>>>>
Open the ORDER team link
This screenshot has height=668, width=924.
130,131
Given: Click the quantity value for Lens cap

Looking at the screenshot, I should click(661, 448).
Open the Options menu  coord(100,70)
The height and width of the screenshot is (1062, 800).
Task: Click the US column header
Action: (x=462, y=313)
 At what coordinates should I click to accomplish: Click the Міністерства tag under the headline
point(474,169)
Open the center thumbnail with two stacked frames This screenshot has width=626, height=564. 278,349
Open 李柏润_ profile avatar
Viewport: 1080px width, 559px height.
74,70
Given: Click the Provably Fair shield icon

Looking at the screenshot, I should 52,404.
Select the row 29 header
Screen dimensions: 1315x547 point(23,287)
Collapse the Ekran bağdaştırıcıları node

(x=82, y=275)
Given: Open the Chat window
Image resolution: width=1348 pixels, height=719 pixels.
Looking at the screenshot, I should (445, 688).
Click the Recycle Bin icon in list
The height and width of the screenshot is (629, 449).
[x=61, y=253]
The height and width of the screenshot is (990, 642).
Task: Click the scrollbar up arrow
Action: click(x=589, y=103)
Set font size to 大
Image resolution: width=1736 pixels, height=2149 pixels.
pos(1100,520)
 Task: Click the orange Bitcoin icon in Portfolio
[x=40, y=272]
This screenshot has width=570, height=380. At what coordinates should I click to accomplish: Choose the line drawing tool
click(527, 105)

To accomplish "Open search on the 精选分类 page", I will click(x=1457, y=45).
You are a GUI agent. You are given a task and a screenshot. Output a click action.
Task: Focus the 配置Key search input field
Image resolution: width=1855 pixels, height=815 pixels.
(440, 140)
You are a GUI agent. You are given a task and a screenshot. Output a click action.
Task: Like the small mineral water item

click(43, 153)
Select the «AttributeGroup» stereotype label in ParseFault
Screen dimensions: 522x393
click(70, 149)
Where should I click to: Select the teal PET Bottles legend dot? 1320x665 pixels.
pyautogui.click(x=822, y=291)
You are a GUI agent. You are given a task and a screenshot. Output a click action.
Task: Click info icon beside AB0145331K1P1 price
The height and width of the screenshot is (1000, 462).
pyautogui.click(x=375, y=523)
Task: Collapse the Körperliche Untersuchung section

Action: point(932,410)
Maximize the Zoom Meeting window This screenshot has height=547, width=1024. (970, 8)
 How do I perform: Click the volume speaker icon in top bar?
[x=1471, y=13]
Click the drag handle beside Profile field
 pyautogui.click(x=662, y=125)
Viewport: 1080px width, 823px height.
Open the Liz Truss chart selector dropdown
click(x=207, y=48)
<<<<
▸ **What you will do**
Scan the entries above for the string "window" and copy each line that contains it.

▸ **Answer section**
Given: Open the Chat window
Maximize the Zoom Meeting window This screenshot has height=547, width=1024. (970, 8)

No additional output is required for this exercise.